How, in just a few years, did the go-to joke about Clinton shift from her being the absolute coolest to cringe-inducingly unhip? The shift is in more than just memes, it represents a change in rhetoric that, as Sady Doyle points out in Quartz, reflects largely on how our society reacts to women seeking office.

Meanwhile, if you’ve opened Facebook in the last six months (particularly if you are under the age of 30) you’ll notice Sanders has no problem getting positive coverage in meme form. If the election were run on memes alone, he’d probably be running the country by now.
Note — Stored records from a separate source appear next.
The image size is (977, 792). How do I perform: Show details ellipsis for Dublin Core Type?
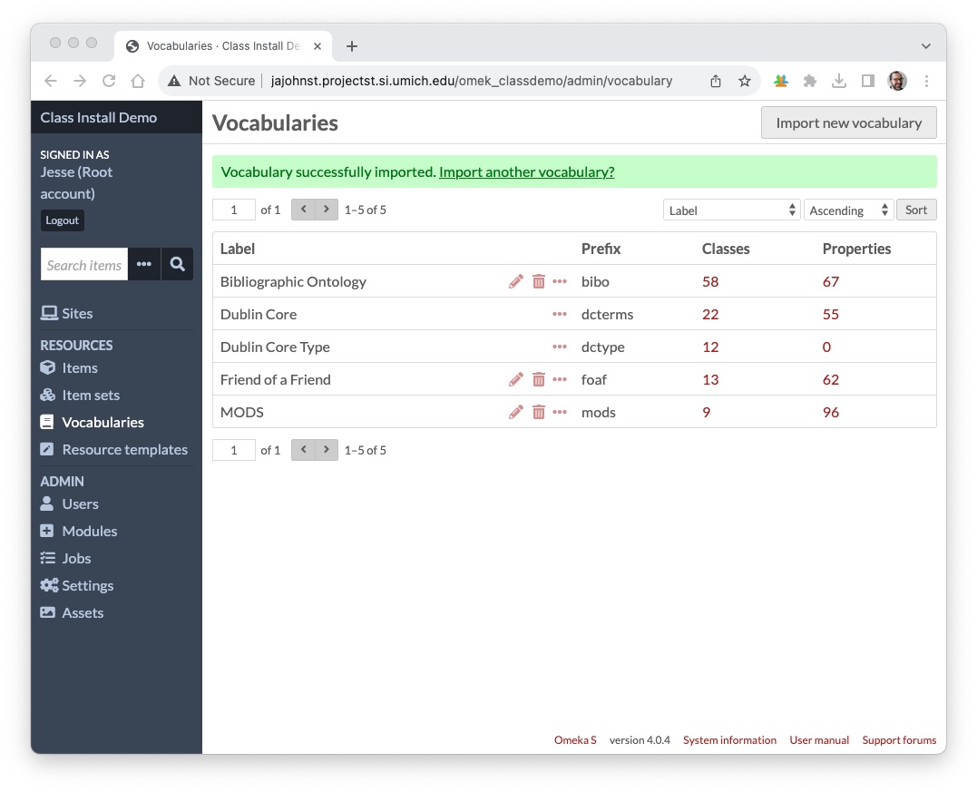click(x=560, y=347)
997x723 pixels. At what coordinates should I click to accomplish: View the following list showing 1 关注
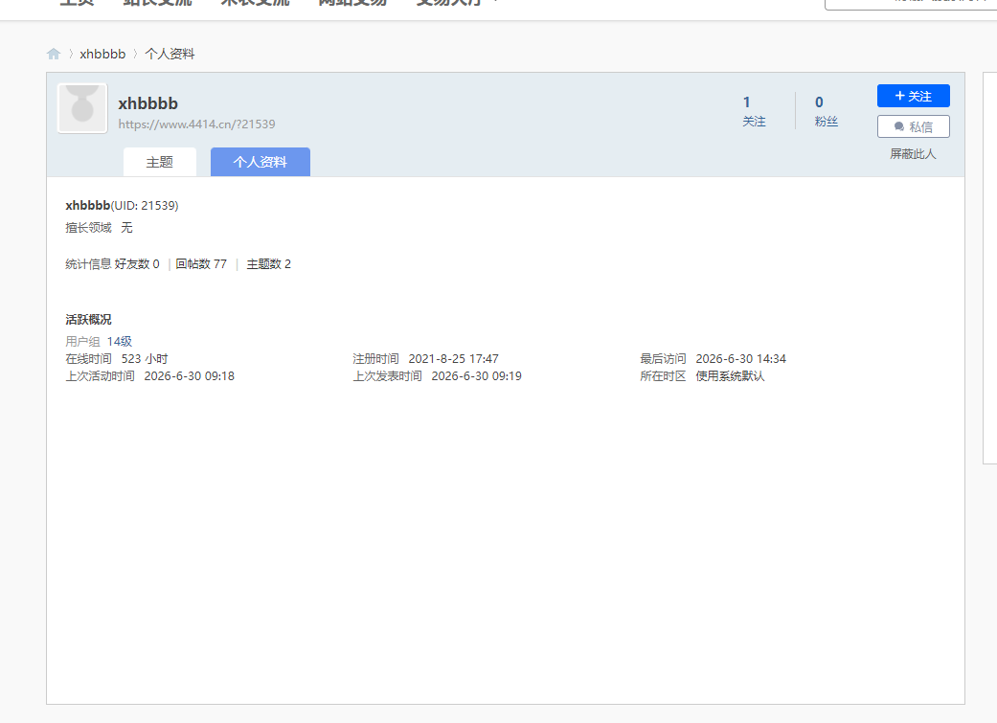click(754, 111)
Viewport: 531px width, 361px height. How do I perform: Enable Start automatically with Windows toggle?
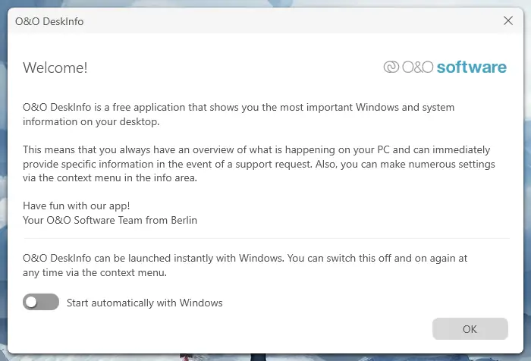(x=41, y=303)
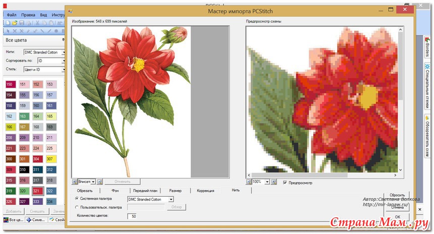Screen dimensions: 434x234
Task: Toggle the Предпросмотр checkbox
Action: pos(286,182)
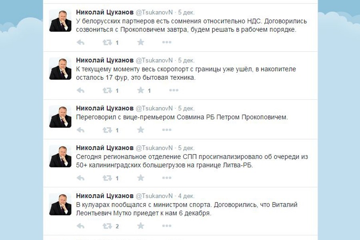Open more options on the НДС tweet
The width and height of the screenshot is (360, 240).
[173, 42]
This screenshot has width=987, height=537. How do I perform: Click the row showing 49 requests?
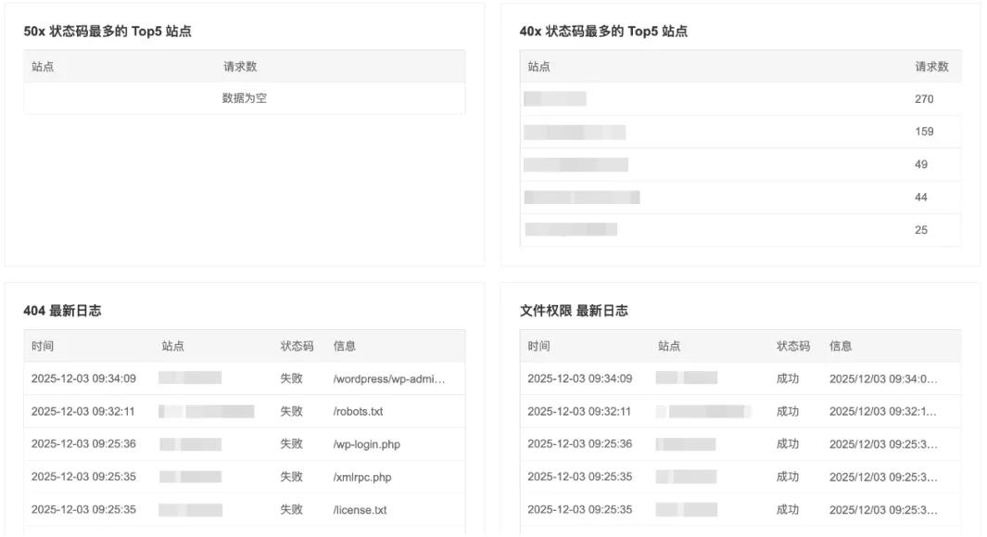click(920, 164)
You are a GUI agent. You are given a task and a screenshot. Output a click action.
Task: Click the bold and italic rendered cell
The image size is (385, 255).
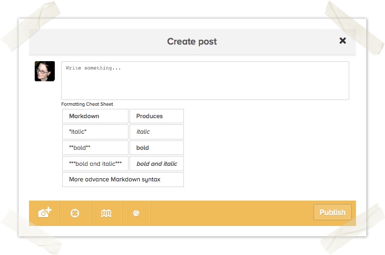[156, 164]
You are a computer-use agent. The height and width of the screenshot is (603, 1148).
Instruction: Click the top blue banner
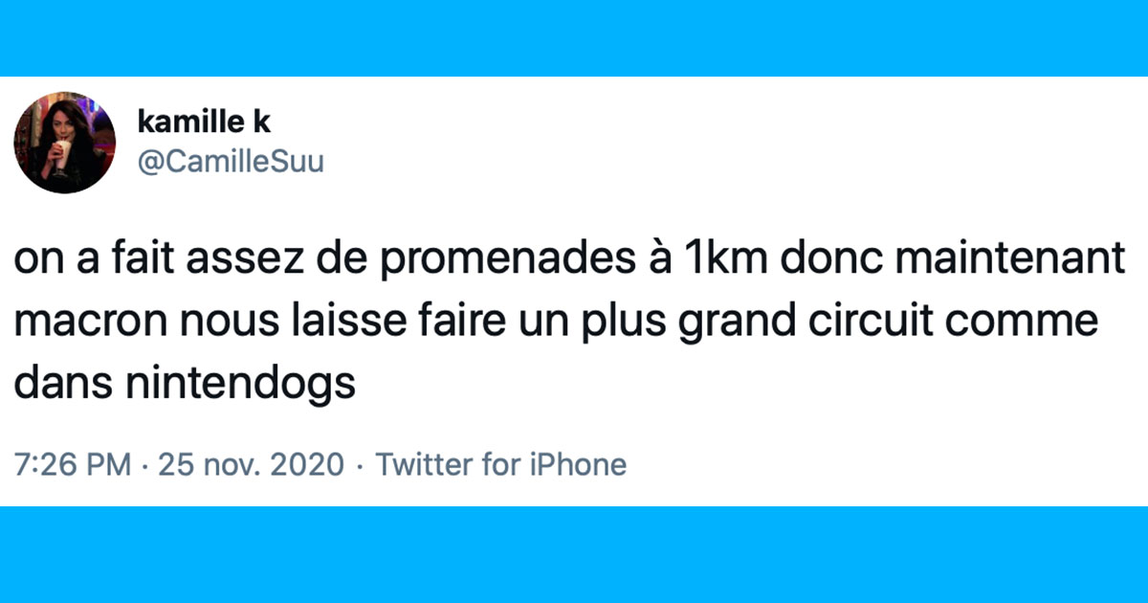coord(574,38)
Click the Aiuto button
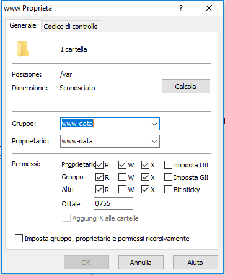Screen dimensions: 225x275 (x=195, y=263)
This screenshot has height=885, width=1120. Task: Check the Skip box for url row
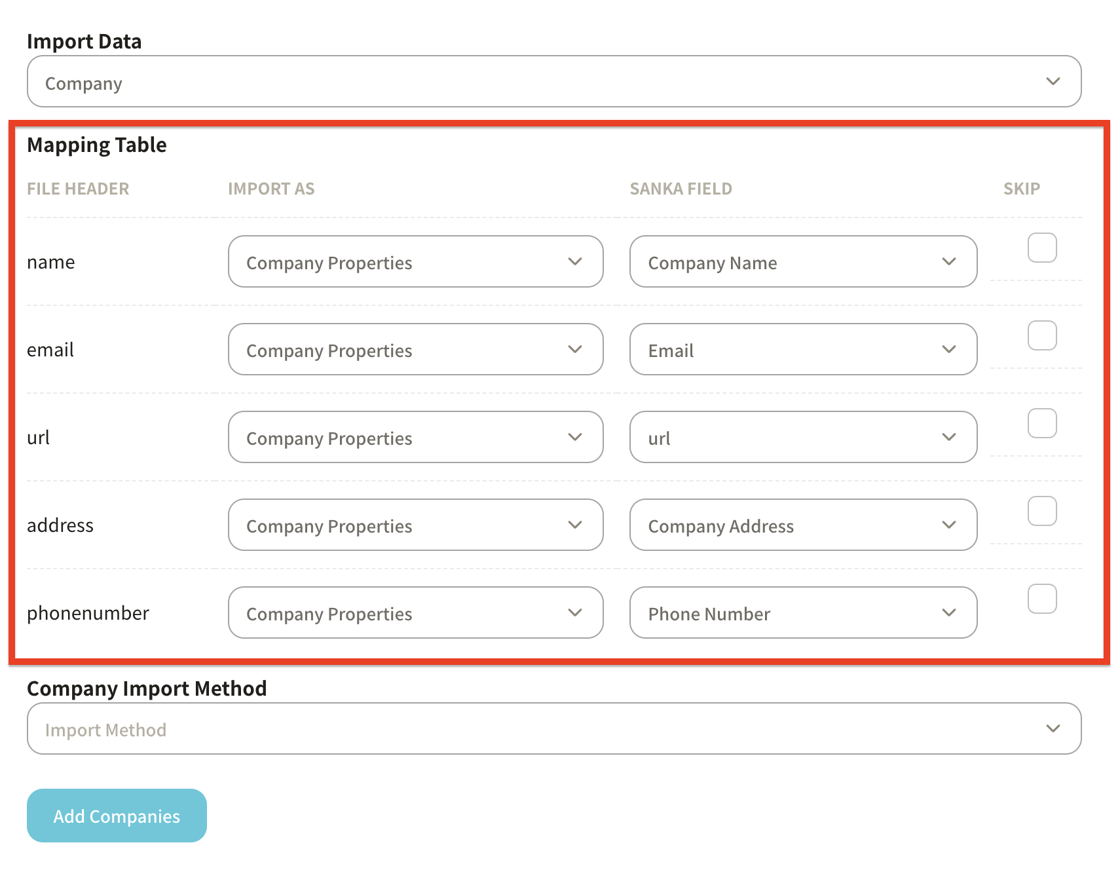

The man has a page of 300,000 supporters making memes of him called "Bernie Sanders’ Dank Meme Stash." One of the page’s original administrators, Sean Walsh, told the Washington Post he wants the group to "get people to give a crap."

But getting people to care about a candidate does not necessarily transfer to real-life success, something even the memes themselves acknowledge.

"[The previous generation’s] memes are that generation’s C-SPAN or Huffington Post," Walsh said. "Seriously, memes are going to be very prevalent in politics. They’re going to get ideas into your head."

But getting people to care about a candidate does not necessarily transfer to real-life success, something even the memes themselves acknowledge. Bernie Sanders does well in the meme department, but with Clinton winning 11 state races in the Super Tuesday elections this week, it’s clear that online support doesn’t always translate to votes.

Whether the meme-ification of the election actually affects who turns out to vote (and who is elected) matters less than how much it has already changed how elections work, and how much memes themselves are changing. Memes about Jeb! being a loser and Clinton continuing to try to cash in onmore positive memes of days past seem pretty standard, but 2016 may be the first election year in which a candidate has been accused of being a serial killer (hey, he still hasn’t denied it).

The jokes are getting weirder because it’s the only way we can deal with these bizzaro-world debates and campaigns, in which a front runner for the president of the United States bragged about the size of his penis in a nationally televised debate. As the campaigns get more surreal, so do our methods of coping, and we are going to need another truckload of Zodiac Killer Teds before this is all over.